Fourth Circuit Smackdown

The Fourth Circuit today handed down a stunning rebuke of the Bush administration in the Padilla case. (Side note: his name doesn't rhyme with tortilla.)

For those who haven't been following, Padilla has been held by the Government with almost no access to lawyers on charges that we so super duper secret they couldn't even be revealed to the public, because he was such a terrible threat to national security.

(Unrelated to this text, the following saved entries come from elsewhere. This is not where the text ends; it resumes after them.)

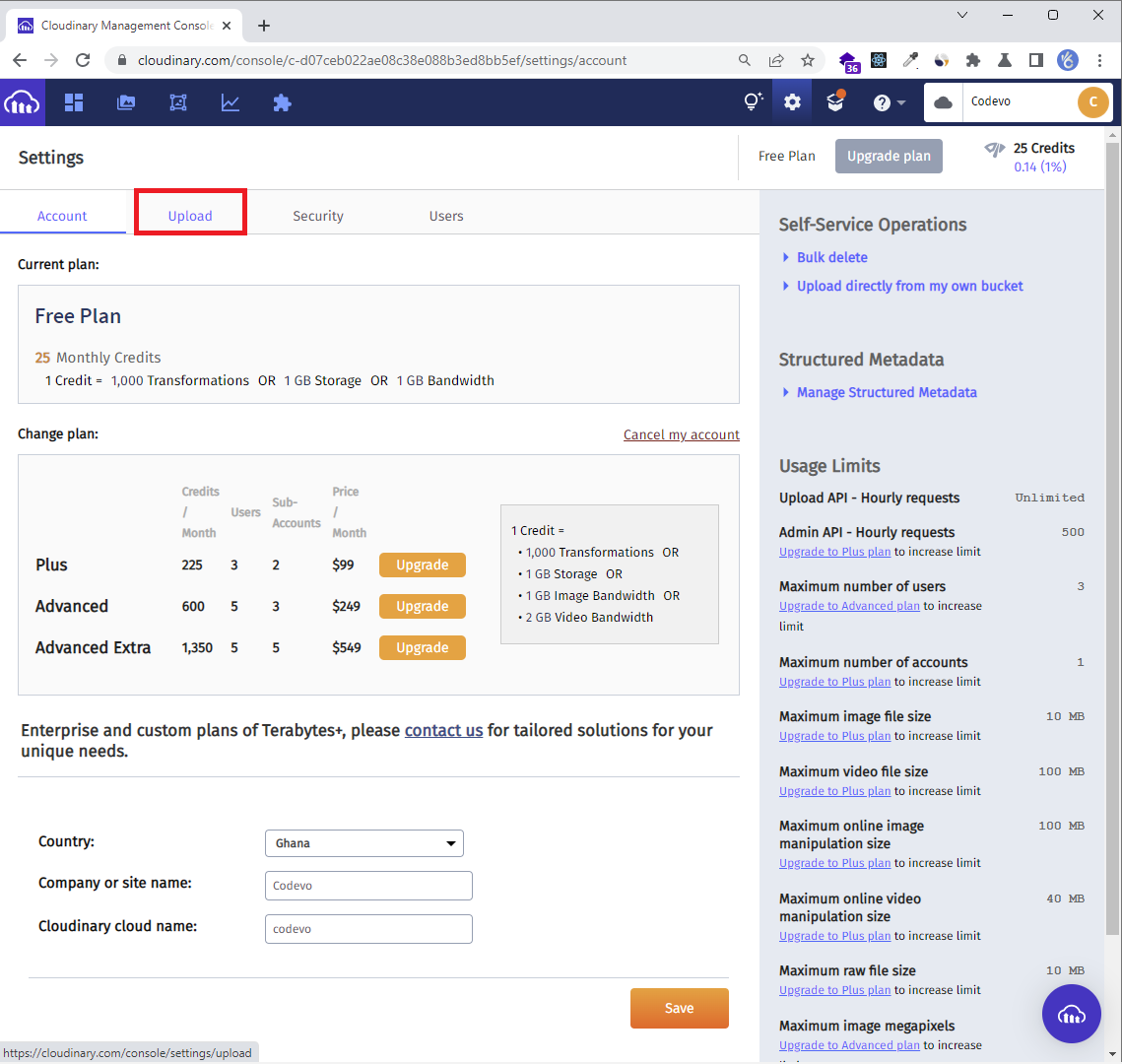This screenshot has height=1064, width=1122.
Task: Open the Add-ons puzzle icon
Action: pyautogui.click(x=283, y=101)
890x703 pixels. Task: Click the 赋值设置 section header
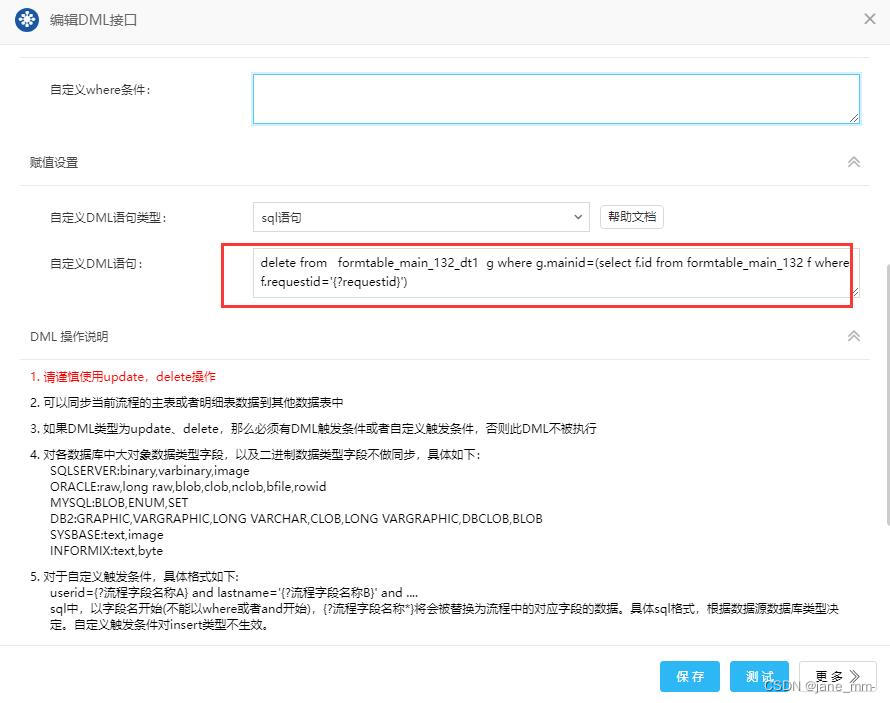click(53, 161)
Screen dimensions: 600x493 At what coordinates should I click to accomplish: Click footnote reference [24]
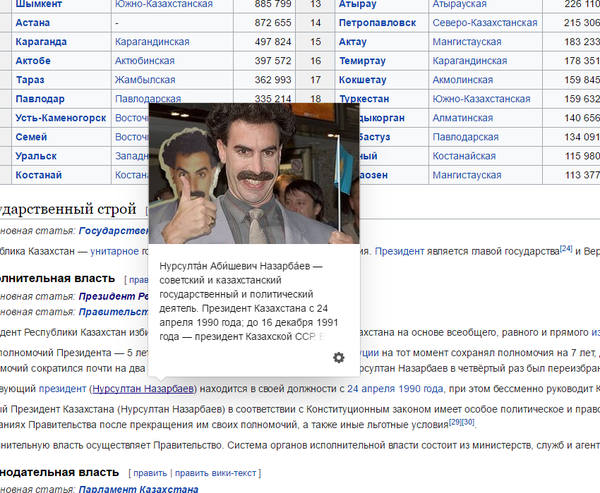pos(565,249)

Well, Dubya won in the Fourth Circuit, which held he did have authority to hold Padilla as an enemy combatant. Padilla obviously appealed to the Supreme Court, which was just about to decide whether to take the case. And then something funny happened. As Michael Lutting wrote:
The Government has held Padilla militarily for over three and a half years, steadfastly maintaining that it was imperative in the interests of national security that he be so held. However, a short time after our decision issued on the government's representation that Padilla's military custody was indeed necessary in the interest of national security, the government determined that it was no long necessary that Padilla be held militarily. Instead, it announced, Padilla would be transferred to the custody of federal civilian law enforcement authorities and criminally prosecuted . . . For alleged offenses considerably different from, and less serious than, those acts for which the government had militarily detained Padilla.
So, let's see. Padilla's about to get his day in the Supreme Court, and then the Government decides, oh, whoops, he's not so bad after all, let's just charge him criminally. The Fourth Circuit didn't like this much: "The government cannot be seen as conducting litigation with the enormous implications of this litigation - litigation imbued with significant public interest - in such a way as to select by which forum as between the Supreme Court of the United States and an inferior appellate court it wishes to be bound."

And then the kicker:

[The government's actions] have left the impression that the government may even have come to the belief that the principle in reliance upon which it has detained Padilla for this time, that the President possesses the authority to detain enemy combatants who enter into this country . . . can, in the end, yield to expediency with little or no cost to its conduct of the war against terror - an impression we would have thought the government . . . could ill afford to leave extant. And these impressions have been left, we fear, at what may ultimately prove to be substantial cost to the government's credibility before the courts, to whom it will one day need to argue again in support of a principle of assertedly like importance and necessity to the one that it seems to abandon today. While there could be an objective that could command such a price as all of this, it is difficult to imagine what that objective would be.

But then, are we to be surprised that the facts can change for the Bush administration? Recall, these are the people who once derided those who lived in a reality-based world. For them, facts can change. For them, well, what does it matter if a man was held on baseless charges (or, as Luttig so delicately put it, "by mistake"), because, hey, we can always change the facts to suit our purposes. Bush liked the Fourth Circuit's result, and presumably would rather have the opinion of a three-judge panel of the conservative Fourth Circuit than face full review before the Supremes, where he might run into a problem in the form of Souter, Breyer, Ginsburg, Stevens, and maybe even Kennedy.

If this is the society we live in - where the government can hold you on one charge, and then when forced to justify it, can change those charges - where does it end? What sort of mad Orwellian culture is it, where the past can be changed to suit the present?